Em 2025, 86% das magistradas brasileiras trabalhavam em tribunais nos quais o salário dos homens era maior do que o das mulheres, mesmo atuando nos mesmos cargos. É o que mostra a pesquisa “Gênero, Poder e Remuneração nos Tribunais de Justiça Brasileiros”, divulgada pelo Justa, organização que atua no campo da economia política da Justiça.
Entre as juízas de 1º grau, o estado de Minas Gerais foi o que apresentou a maior diferença de remuneração entre os gêneros: a mediana do rendimento, algo como a média salarial prevista, de uma mulher é R$ 18.128,18 menor do que a de um homem por ano. Entre as desembargadoras, quem lidera essa diferença é Rondônia, com uma mediana R$ 56.863,92 menor para as mulheres.
Além da questão salarial, o levantamento apontou disparidade de gênero nos últimos dois anos: em 24 dos 25 Tribunais de Justiça estudados, a proporção de mulheres entre as juízas é menor do que na população como um todo.
Em entrevista ao Conexão BdF, da Rádio Brasil de Fato, Luciana Zaffalon, diretora executiva do Justa, explica que a pesquisa se divide entre poder e remuneração, que, no fim das contas, se sobrepõem. “A distribuição de poder também se reflete na distribuição de recursos”, afirma. “É um problema que diz respeito à qualidade da nossa democracia.

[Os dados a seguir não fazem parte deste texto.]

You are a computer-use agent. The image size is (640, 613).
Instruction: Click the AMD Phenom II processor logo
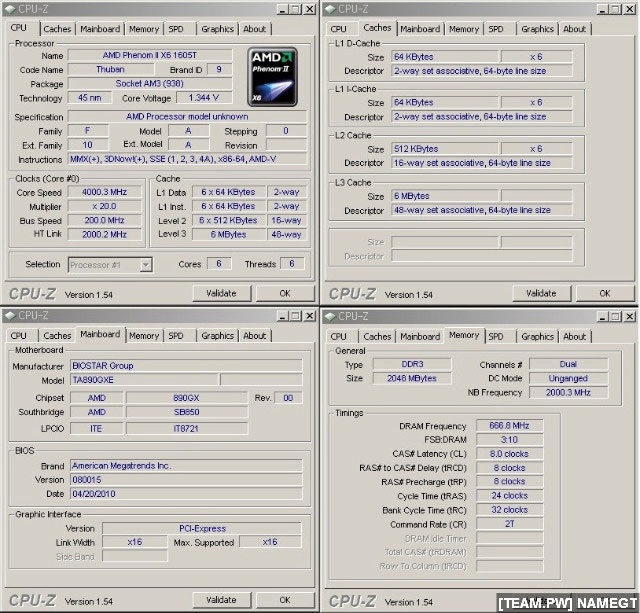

A cada ano, 5 milhões de processos são apresentados à Justiça brasileira. Ou seja, muito da nossa experiência democrática está sendo moldada pelo sistema de justiça. Se ele não for representativo, isso vai afetar todos nós”, destaca.
Zaffalon também analisa os mecanismos de correção das disparidades, como a Resolução do Conselho Nacional de Justiça (CNJ) nº 525/2023, que prevê listas de promoções por merecimento exclusivas para mulheres, considerando que são iniciativas que vêm se mostrando positivas. “A gente observa que está sendo efetivo. No período [de dois anos da aplicação das medidas], o número de desembargadoras mulheres cresceu 14%. Isso prova que uma ação afirmativa traz resultados no curto prazo. Mas uma desigualdade histórica não é corrigida em tão pouco tempo”, aponta.
A diretora executiva do Justa também comenta as disparidades em tribunais superiores, como o Superior Tribunal de Justiça (STJ), que, atualmente, é formado por apenas 18% de mulheres, e também o recorte racial. Na divulgação da pesquisa, Luciana Zaffalon lembra que “em 135 anos, apenas três mulheres chegaram ao Supremo Tribunal Federal, todas brancas, e a vaga aberta no STF desde outubro de 2025 segue sem que uma mulher negra tenha sido indicada. O diagnóstico é inequívoco: há um teto de vidro resistente”, afirma. “Se a gente quiser falar em avanço democrático, a gente precisa falar sobre isso”, resume.